Zugleich jedoch konstatieren Reckwitz und Rosa, dass ihr Fach - die akademische Soziologie - im Ganzen diesem Bedürfnis paradoxerweise immer weniger nachkomme und sich stattdessen in einer »immer weiter reichenden empirischen Spezialisierung« und »Bindestrichsoziologien« zerfranse. Dabei sei gerade die Soziologie seit ihren Anfängen bei Max Weber und Georg Simmel - oder gar Karl Marx! - »dazu prädestiniert, am ›großen Bild‹ der Gesellschaftstheorie und an einer umfassenden Theorie der Moderne zu arbeiten«. Um diesem geteilten Anspruch Ausdruck zu verleihen, haben Reckwitz und Rosa nun gemeinsam das Buch »Spätmoderne in der Krise« veröffentlicht, in dem sie beide jeweils in einem längeren Kapitel ihre theoretischen Positionen präsentieren, um anschließend in ein ausführliches Gespräch zu treten.

Dialektik der Moderne

Zunächst kommt es Reckwitz hier zu, etwas grundlegender in die Unterscheidung von eher analytischer Sozialtheorie und kritischer Gesellschaftstheorie einzuführen, die sich letztlich beide ergänzen sollen. Für seine »kritische Analytik« bedient er sich einer sozialtheoretischen Praxistheorie, um dann mit ihrer Hilfe eine allgemeine Theorie der Moderne zu entwickeln. Die Praxistheorie soll nach Reckwitz einen Mittelweg zwischen gängigen soziologischen Dualismen - etwa Materialismus und Kulturalismus - gewährleisten. Sie begreift das Soziale weder allein vom individuellen Subjekt noch vom kollektiven Ganzen her, sondern stets als einen größeren Zusammenhang konkreter Praktiken, einem »Nexus von doings«.

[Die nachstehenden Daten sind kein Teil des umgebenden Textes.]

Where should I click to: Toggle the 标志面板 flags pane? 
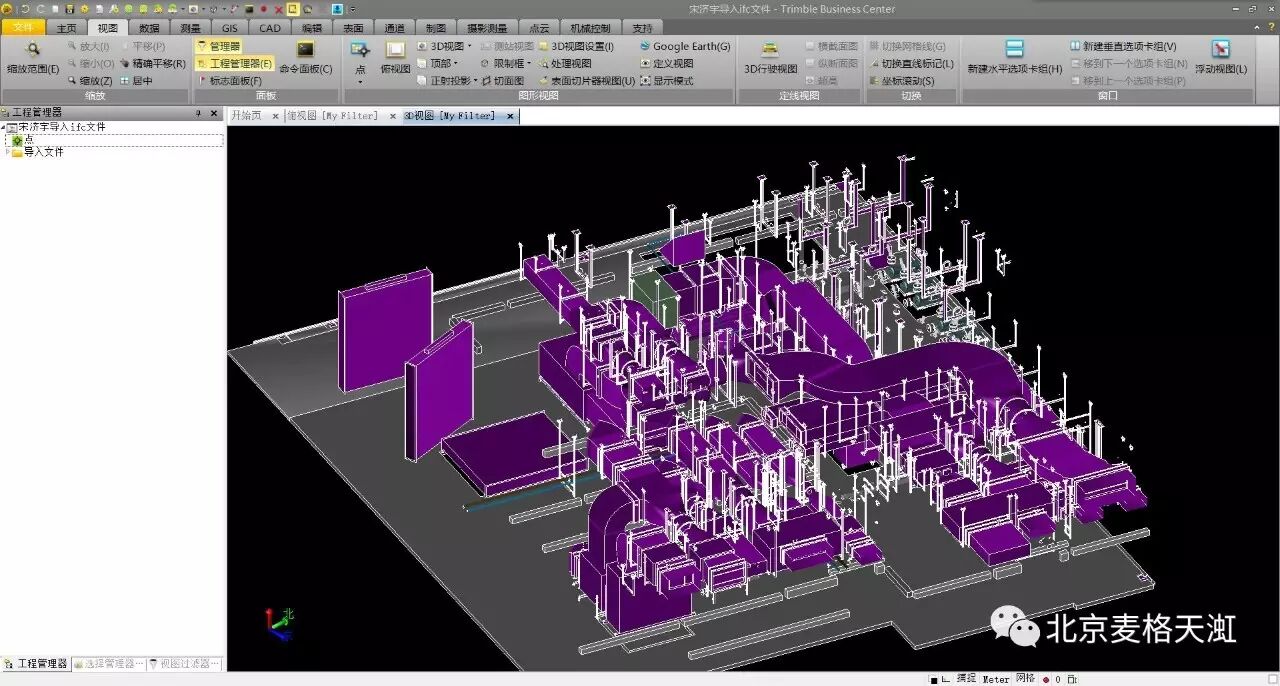pyautogui.click(x=230, y=80)
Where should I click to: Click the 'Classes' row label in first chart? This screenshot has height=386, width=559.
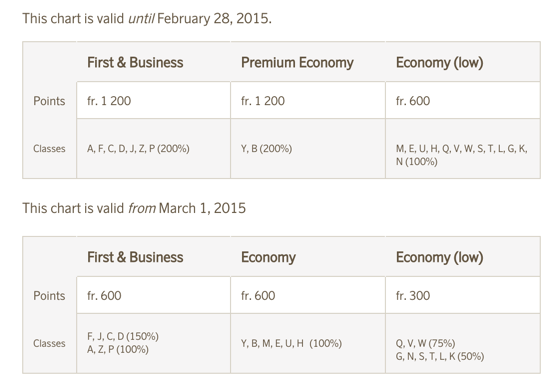(49, 149)
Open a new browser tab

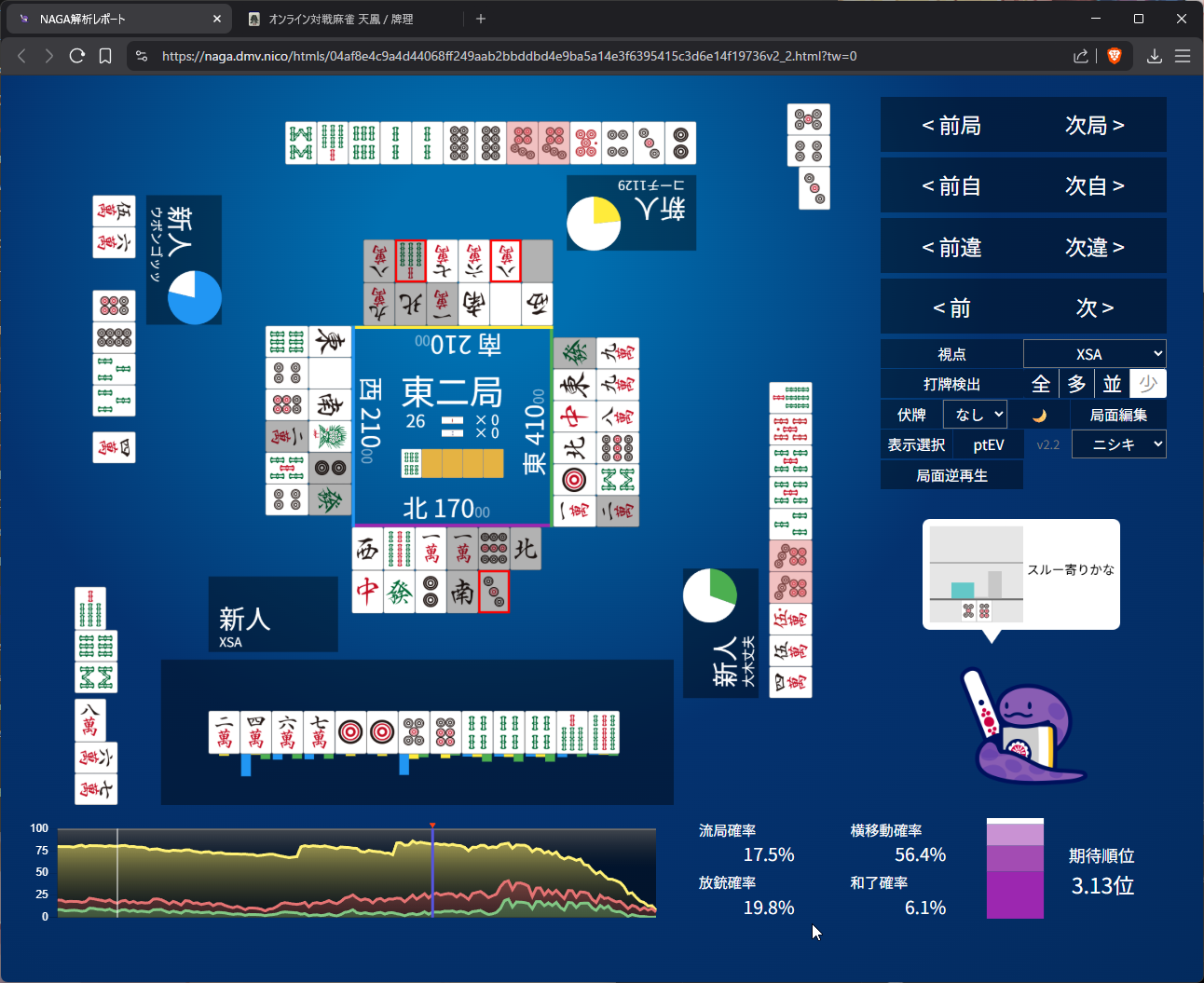coord(481,19)
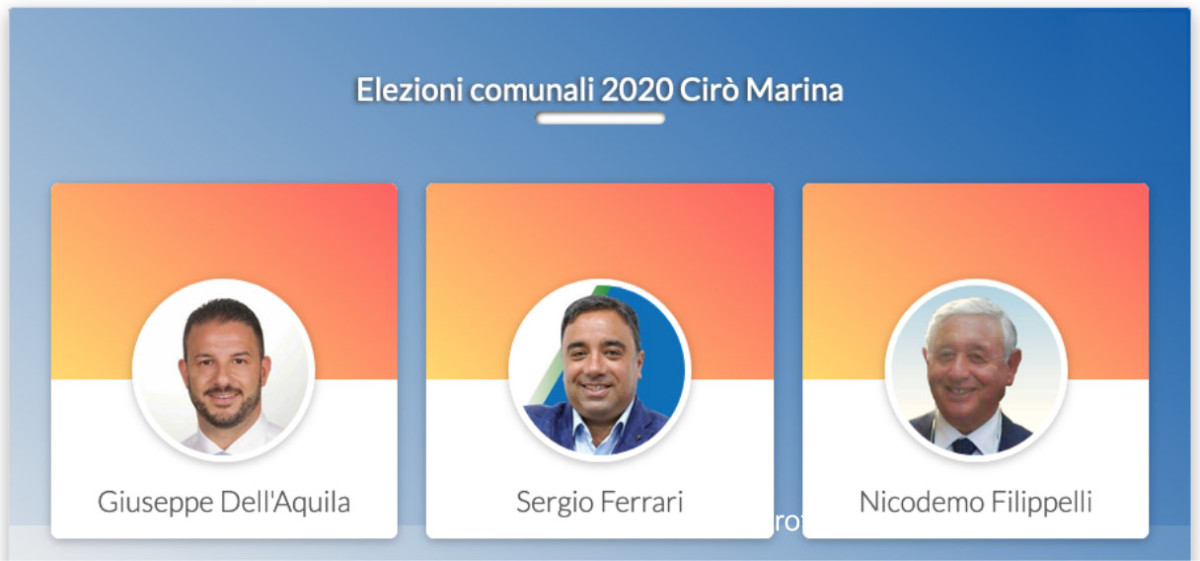Open Sergio Ferrari's circular profile photo
Screen dimensions: 1200x561
click(599, 370)
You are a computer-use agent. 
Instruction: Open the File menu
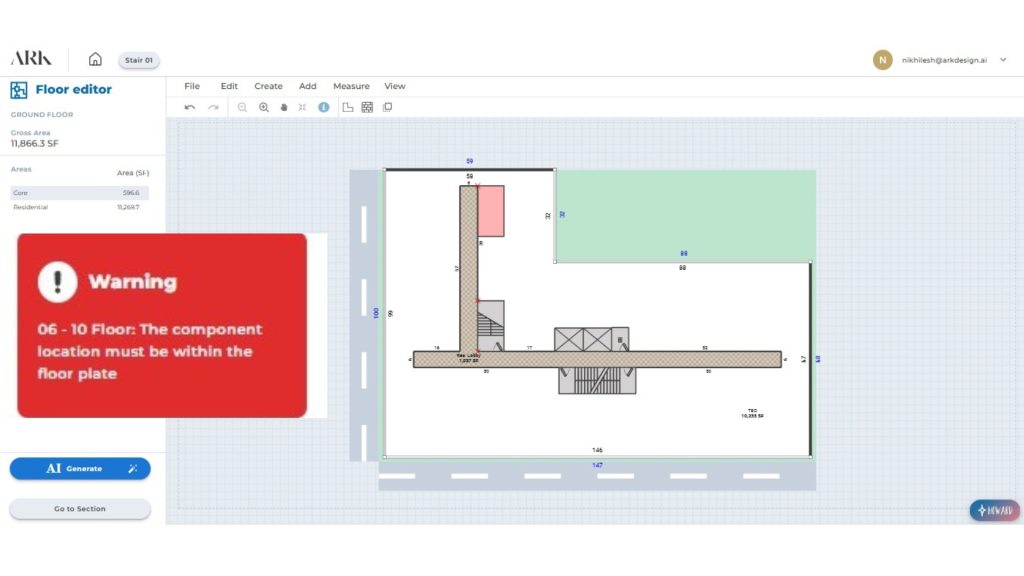(192, 86)
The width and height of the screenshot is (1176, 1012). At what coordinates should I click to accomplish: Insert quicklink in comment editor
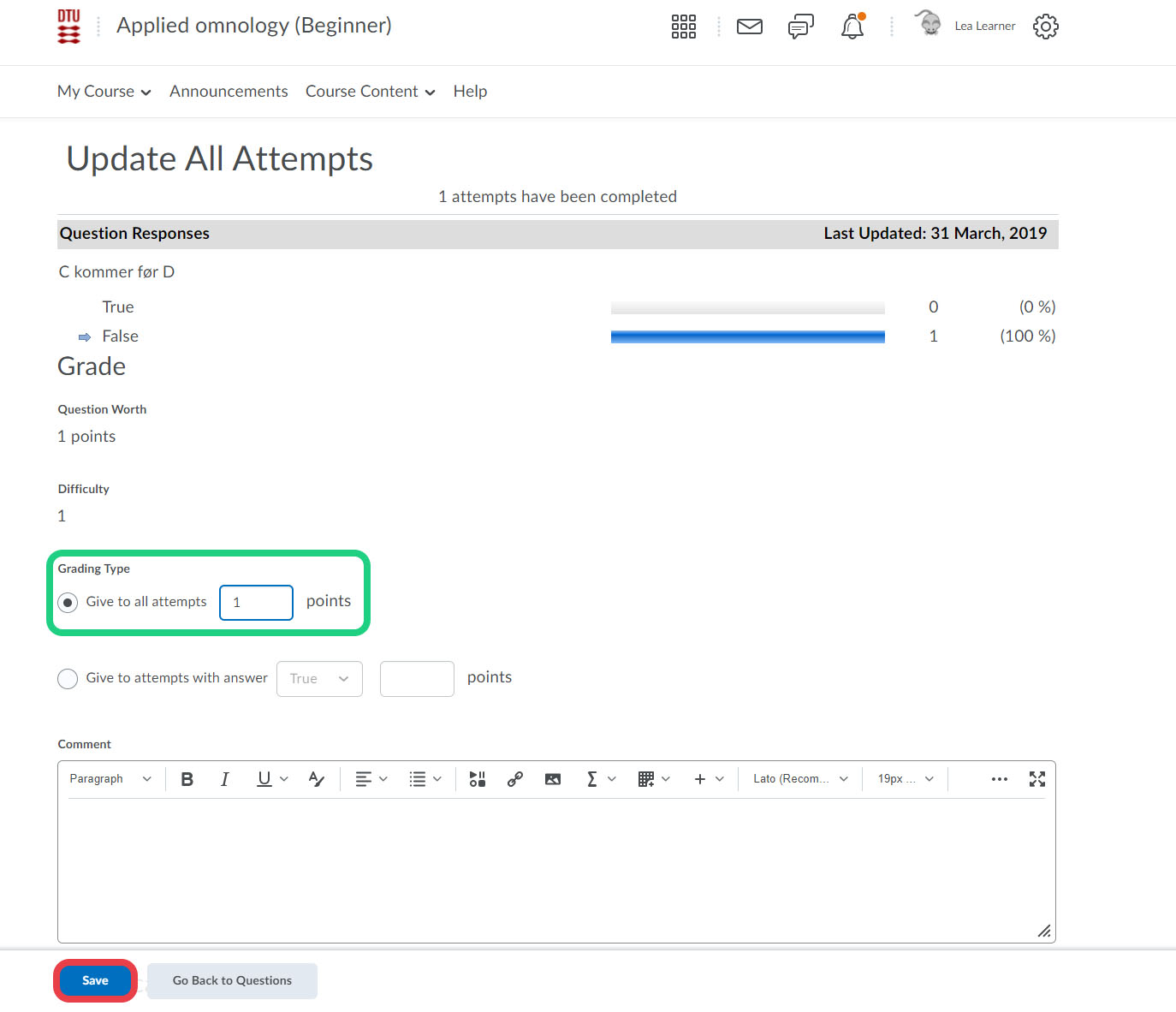514,779
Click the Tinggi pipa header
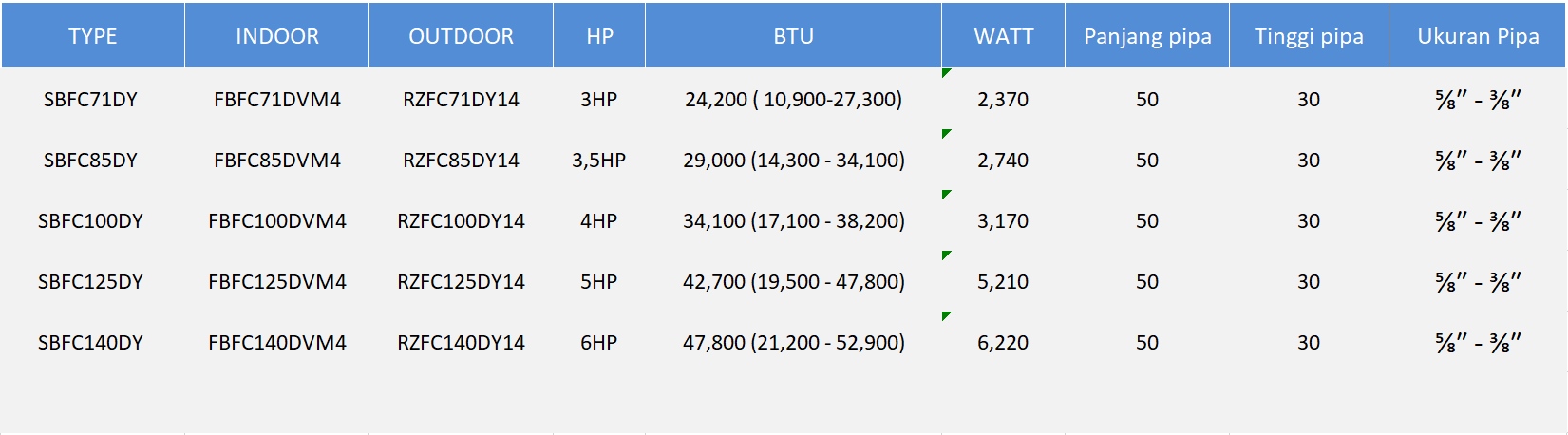1568x435 pixels. click(x=1309, y=36)
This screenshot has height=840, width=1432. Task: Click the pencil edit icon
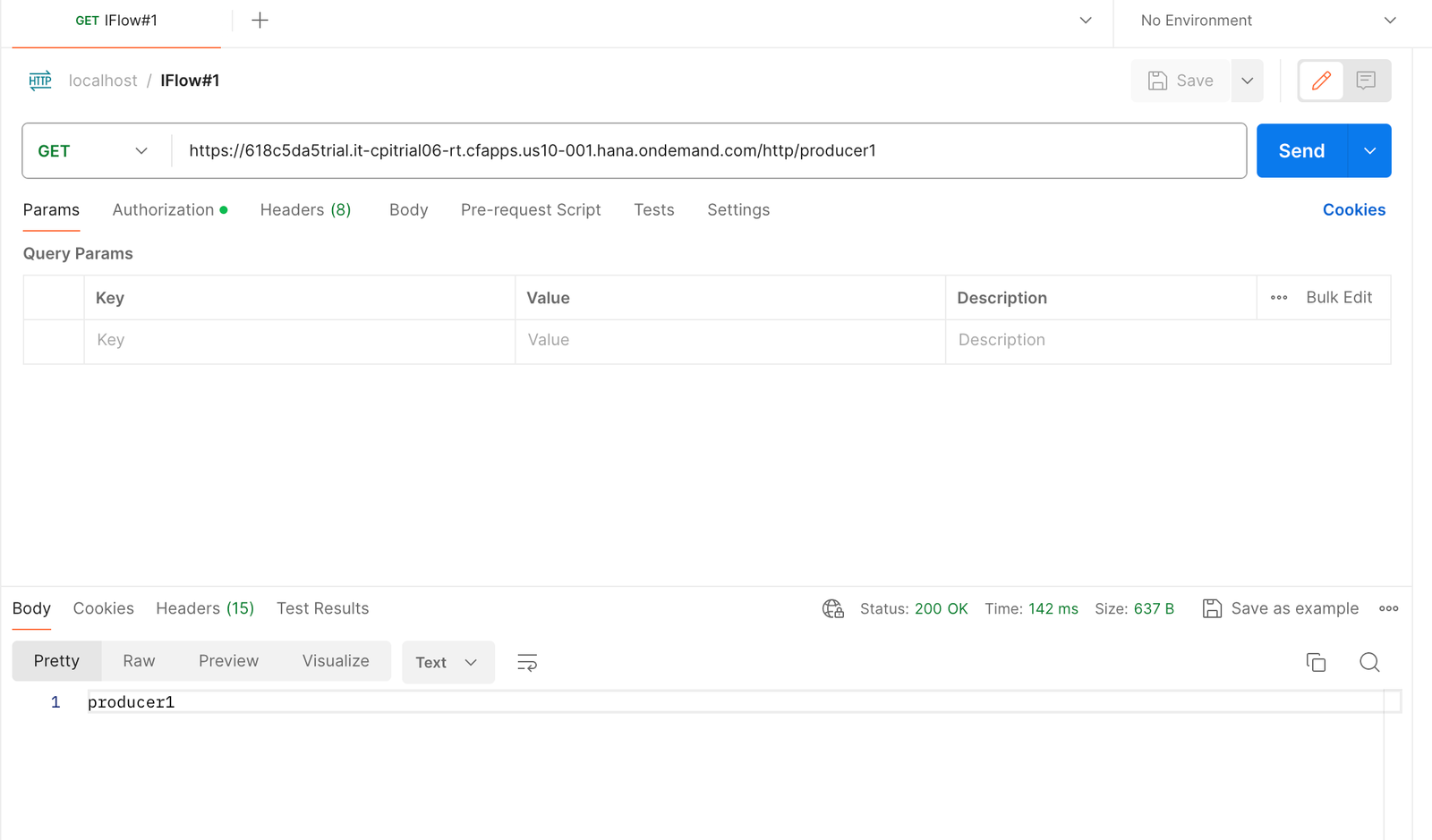coord(1321,81)
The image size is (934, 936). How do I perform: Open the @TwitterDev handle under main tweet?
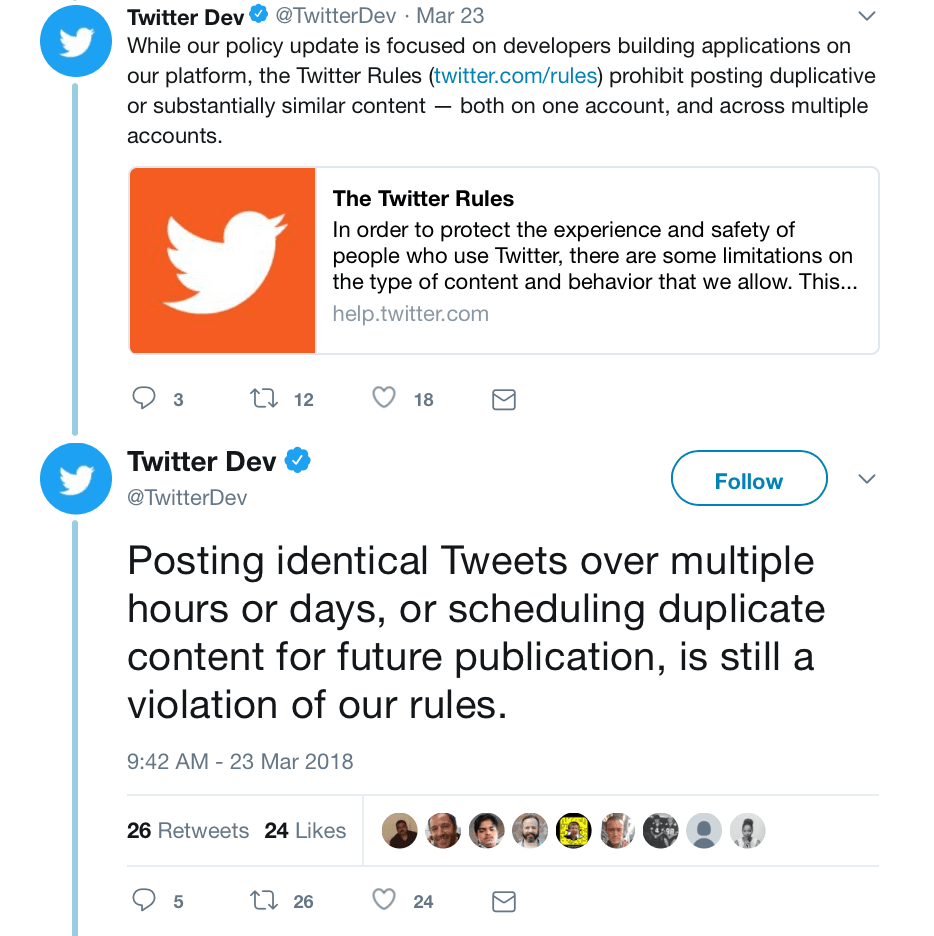coord(187,498)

So deutet Reckwitz die »Praxis der Moderne« aus dem Zusammenwirken dreier »Spannungsfelder«: zwischen Öffnung und Schließung von Kontingenz, zwischen Allgemeinem und Besonderem oder Rationalisierung und Kulturalisierung sowie zwischen Innovation und Verlust. Das Grundprinzip der Moderne ist demzufolge die Kontingenzöffnung, also das Mehr an Möglichkeiten, wie es in zugespitzter Form in den politischen, ökonomischen und wissenschaftlichen Revolutionen seit dem späten 18. Jahrhundert zum Ausdruck kommt. Doch wie jede dieser Revolutionen auch ihre Konterrevolution hervorgerufen hat, wird irgendwann jede Neuerung selbst hegemonial, kontingenzschließend - wogegen sich freilich stets eine neue Gegenkultur richtet. Die Logik der Moderne sei also eine ewige »Dialektik ohne Telos«, schreibt Reckwitz.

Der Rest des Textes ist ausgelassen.